Find each line below where the word "icon" occurs, and copy it.

..............................

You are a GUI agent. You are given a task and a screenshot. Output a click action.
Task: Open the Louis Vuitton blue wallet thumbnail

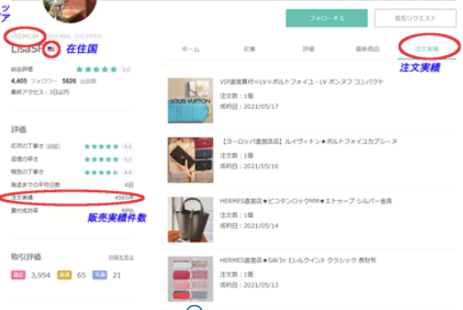189,100
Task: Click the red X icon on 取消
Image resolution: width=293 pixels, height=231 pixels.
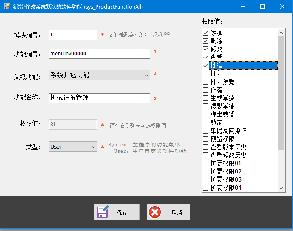Action: point(155,212)
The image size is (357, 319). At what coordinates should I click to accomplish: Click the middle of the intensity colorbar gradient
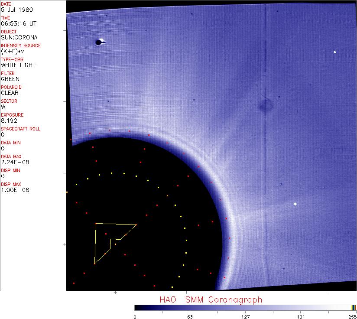[245, 307]
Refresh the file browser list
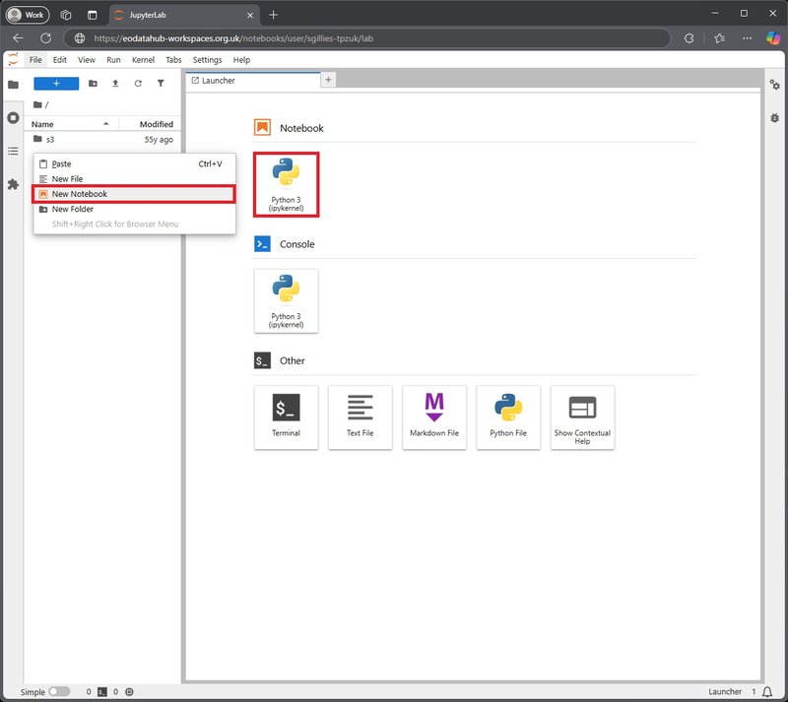788x702 pixels. (138, 84)
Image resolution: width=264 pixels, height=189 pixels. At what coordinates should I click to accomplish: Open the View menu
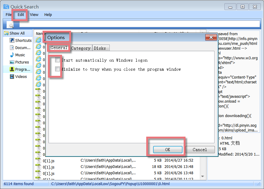[x=34, y=14]
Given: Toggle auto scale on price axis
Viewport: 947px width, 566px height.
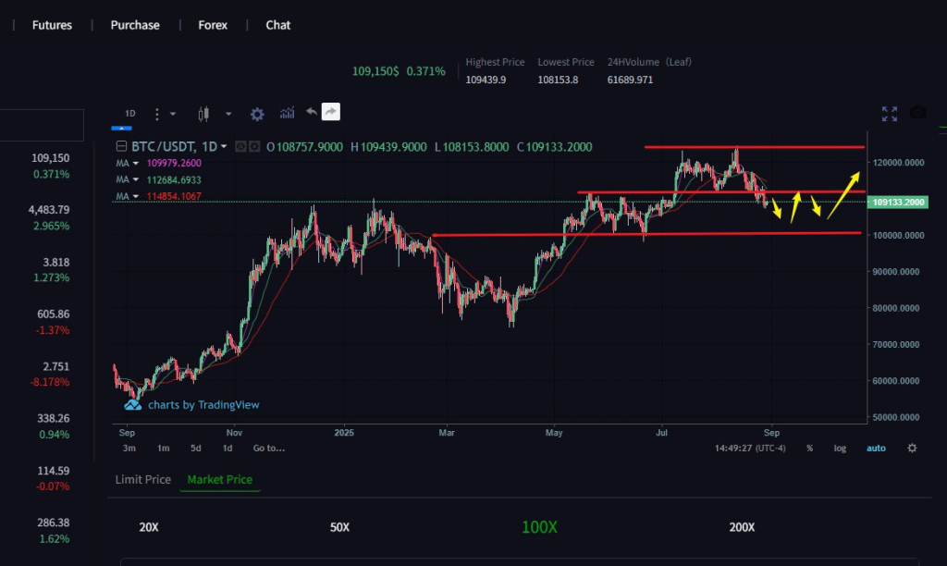Looking at the screenshot, I should pos(875,449).
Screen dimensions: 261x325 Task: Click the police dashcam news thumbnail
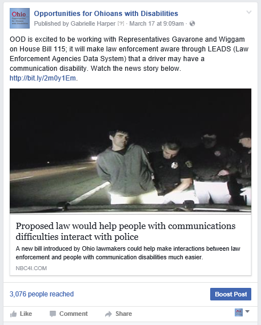tap(130, 151)
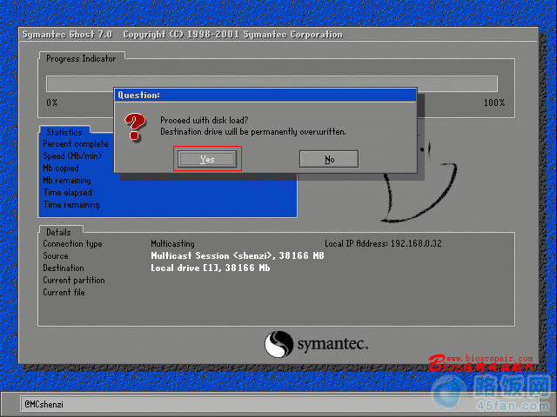
Task: Click the Percent complete statistics row
Action: [x=76, y=144]
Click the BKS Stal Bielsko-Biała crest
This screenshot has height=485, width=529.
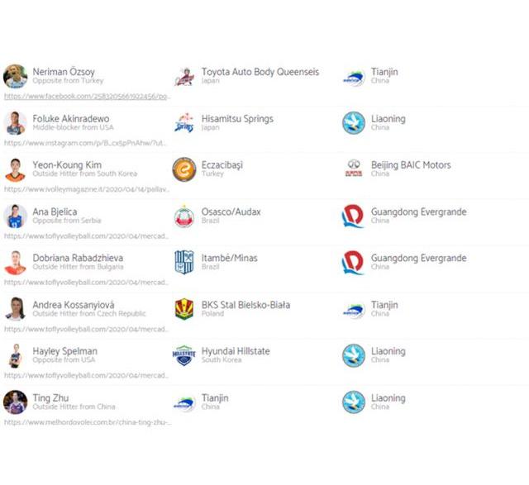[x=184, y=309]
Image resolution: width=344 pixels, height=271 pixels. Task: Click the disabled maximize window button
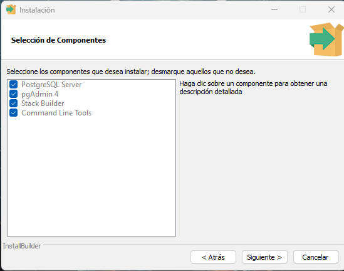click(303, 9)
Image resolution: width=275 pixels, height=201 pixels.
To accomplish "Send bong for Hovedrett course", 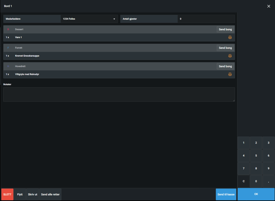I will (225, 66).
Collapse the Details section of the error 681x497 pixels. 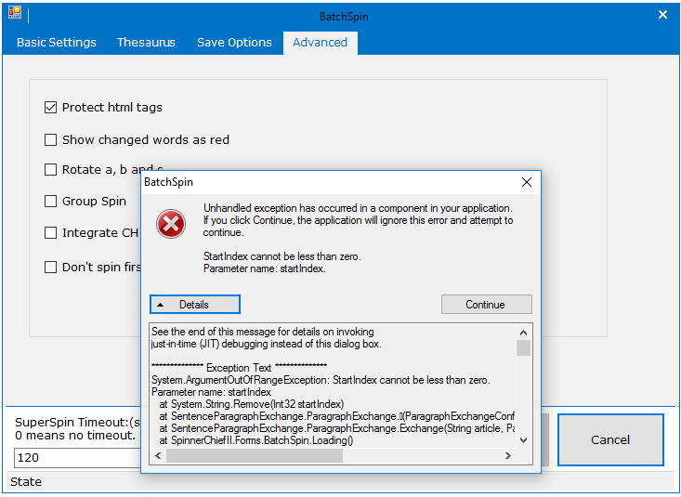[x=195, y=305]
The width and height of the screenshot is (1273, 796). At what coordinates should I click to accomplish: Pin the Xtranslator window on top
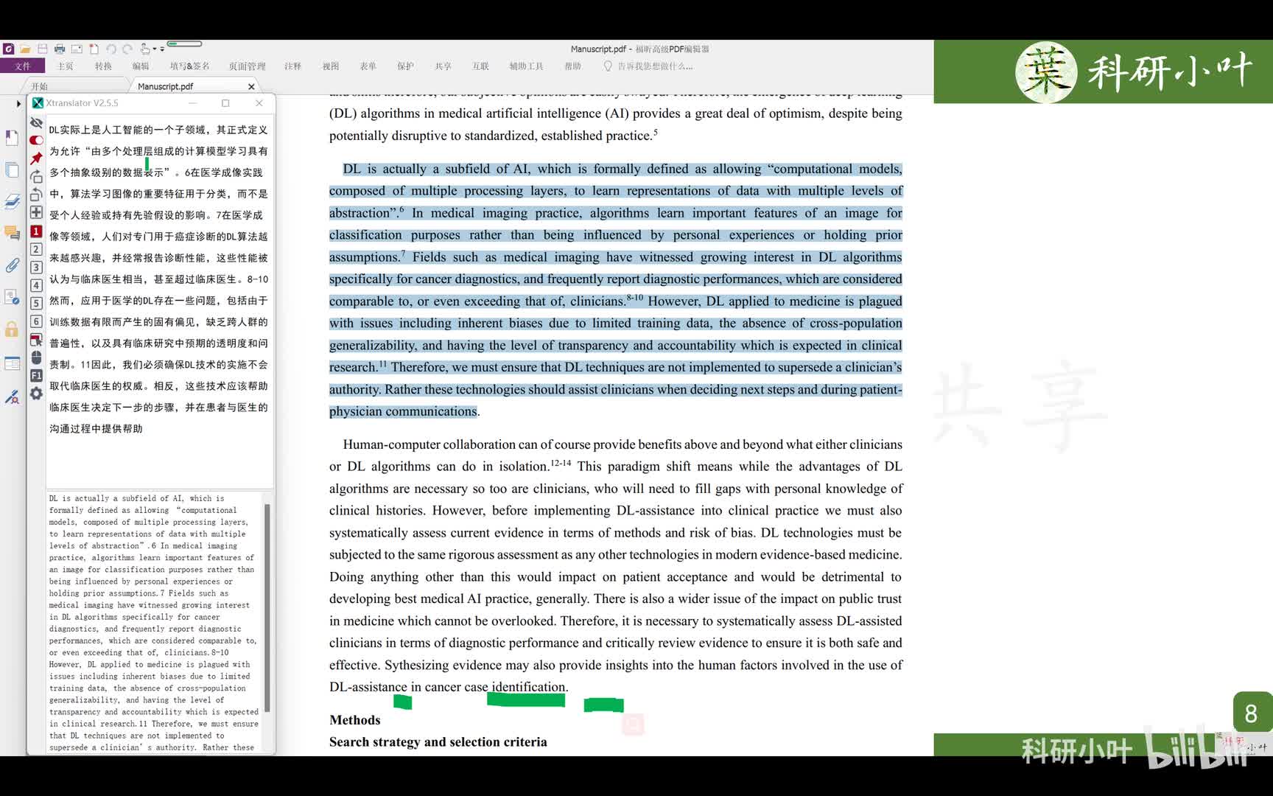click(36, 158)
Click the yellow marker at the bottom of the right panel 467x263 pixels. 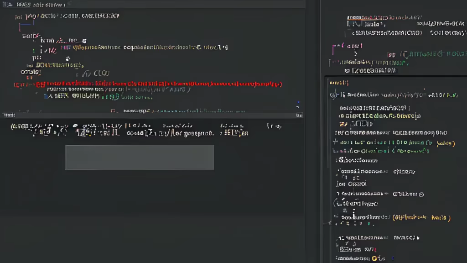tap(374, 258)
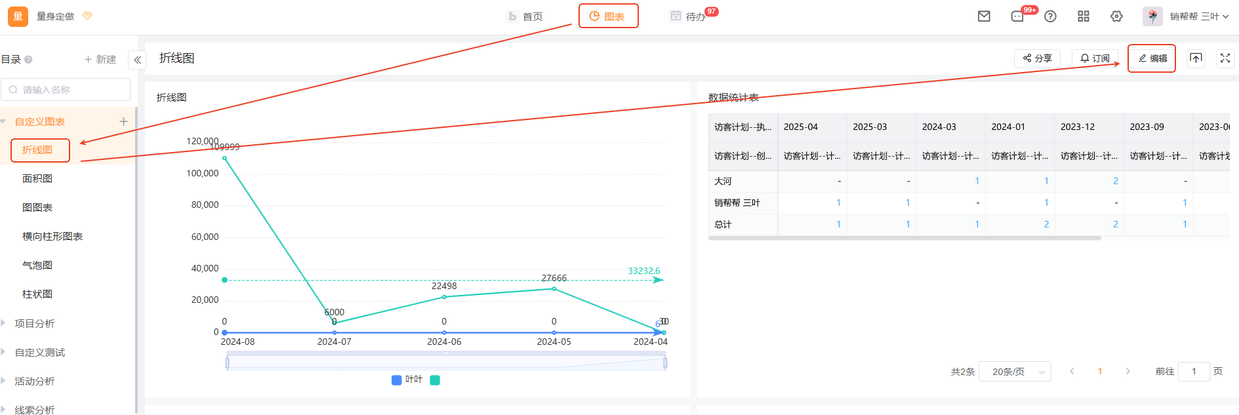Toggle the 叶叶 blue legend series

tap(407, 380)
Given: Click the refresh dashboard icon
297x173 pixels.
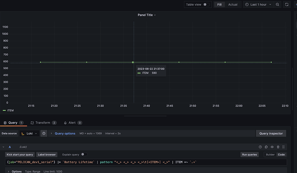Looking at the screenshot, I should (287, 4).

..............................

• _Problem solution_
Task: Click the red X icon on 取消
Given: Click the refresh dashboard icon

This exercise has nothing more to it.